**Problem details:** Pull out every line of the records below that contains the string "Task". Case counts.

**Input material:**
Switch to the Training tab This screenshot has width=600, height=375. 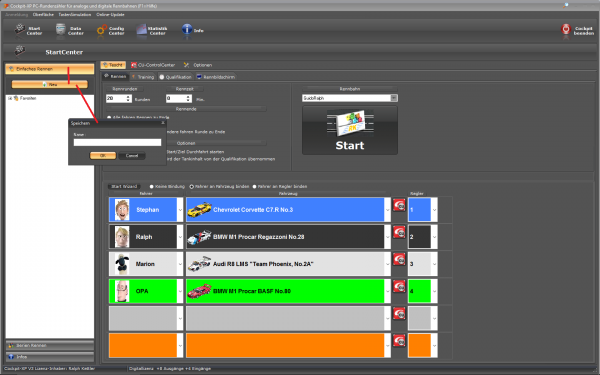pyautogui.click(x=143, y=77)
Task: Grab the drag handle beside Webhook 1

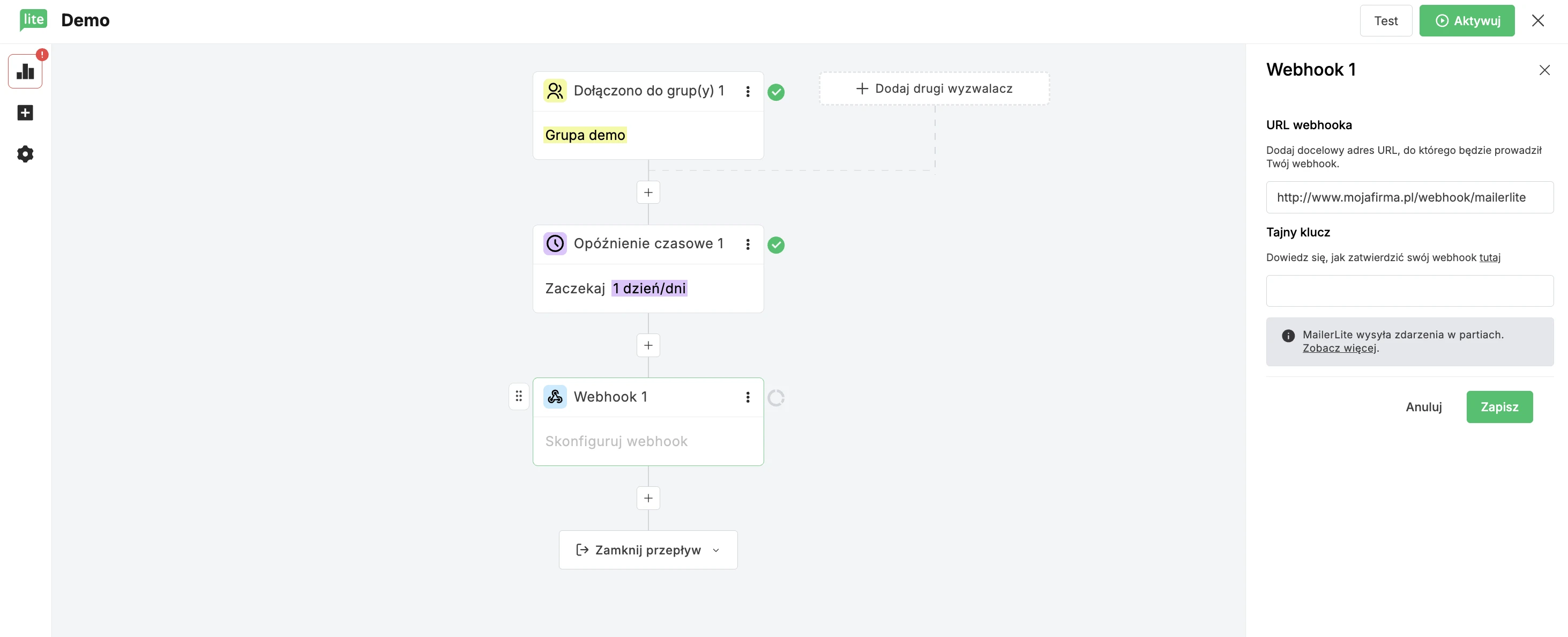Action: click(x=519, y=397)
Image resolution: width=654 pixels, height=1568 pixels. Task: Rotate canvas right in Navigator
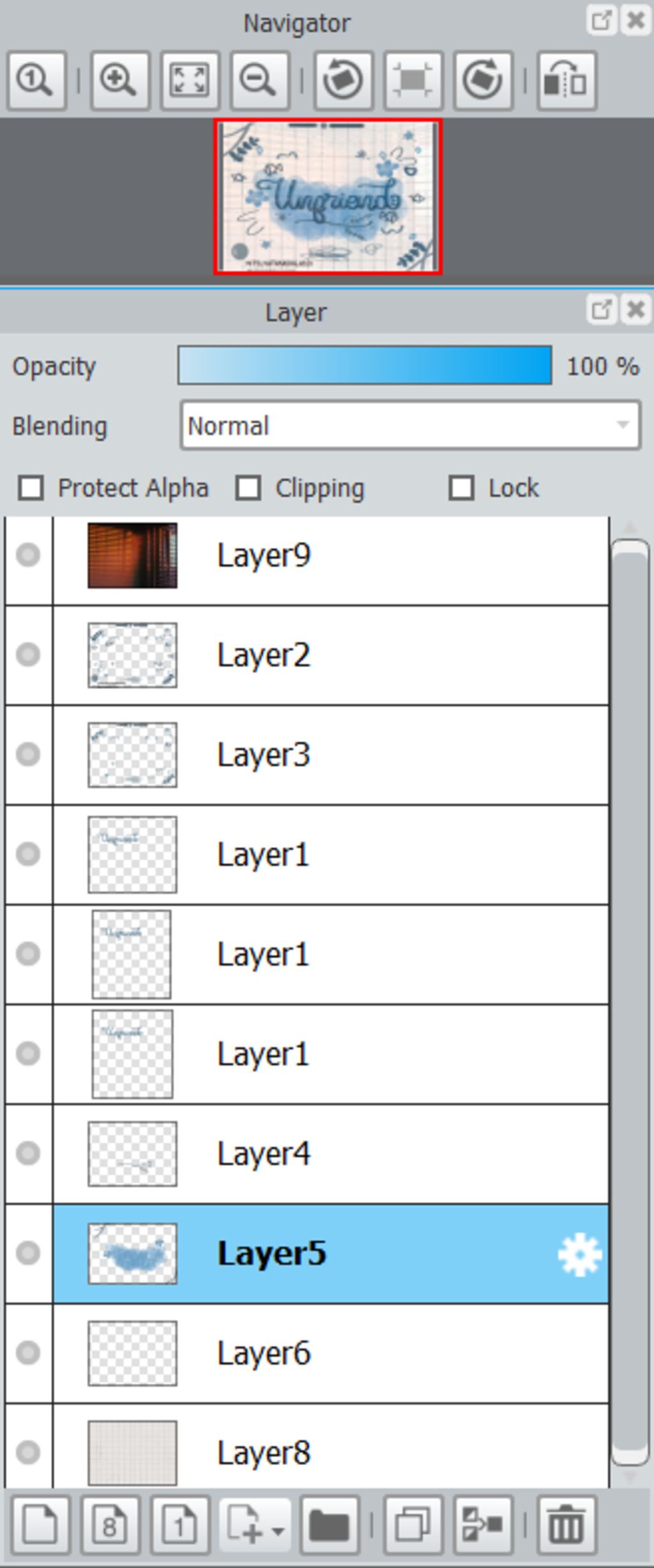click(483, 81)
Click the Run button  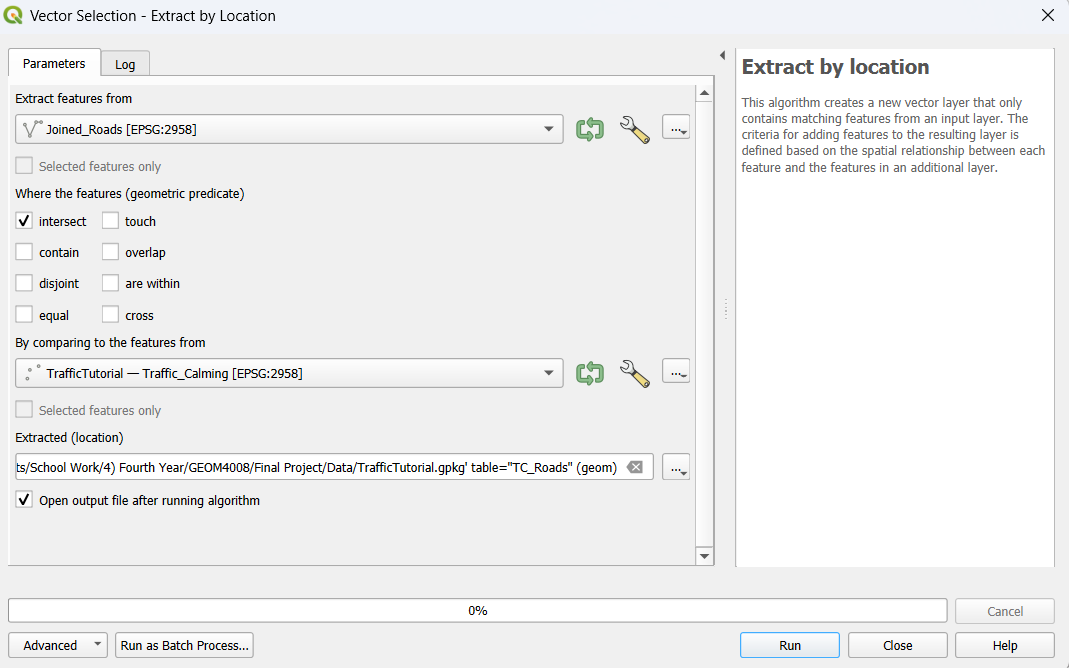[x=789, y=645]
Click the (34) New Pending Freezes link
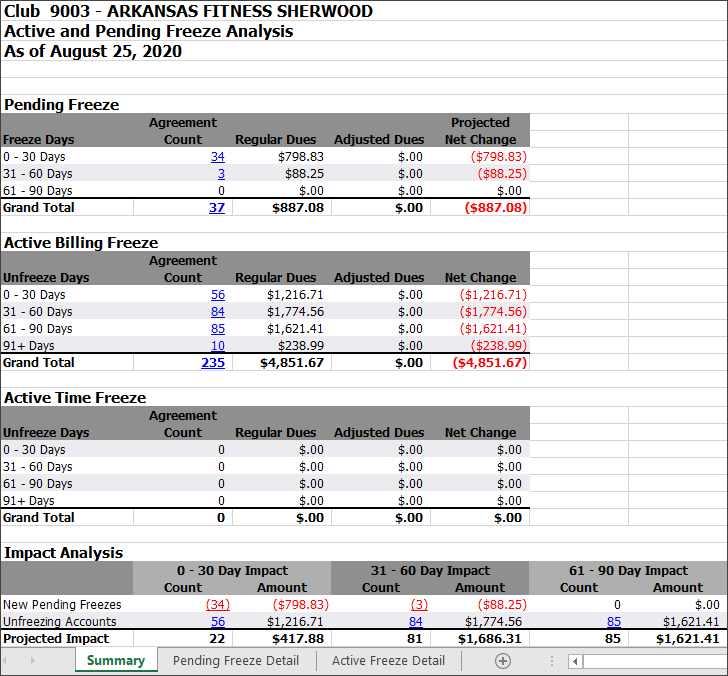728x676 pixels. (x=217, y=605)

**Output below:**
Task: Grab the drag handle beside Webhook 1
Image resolution: width=654 pixels, height=1568 pixels. Task: Rotate canvas right in Navigator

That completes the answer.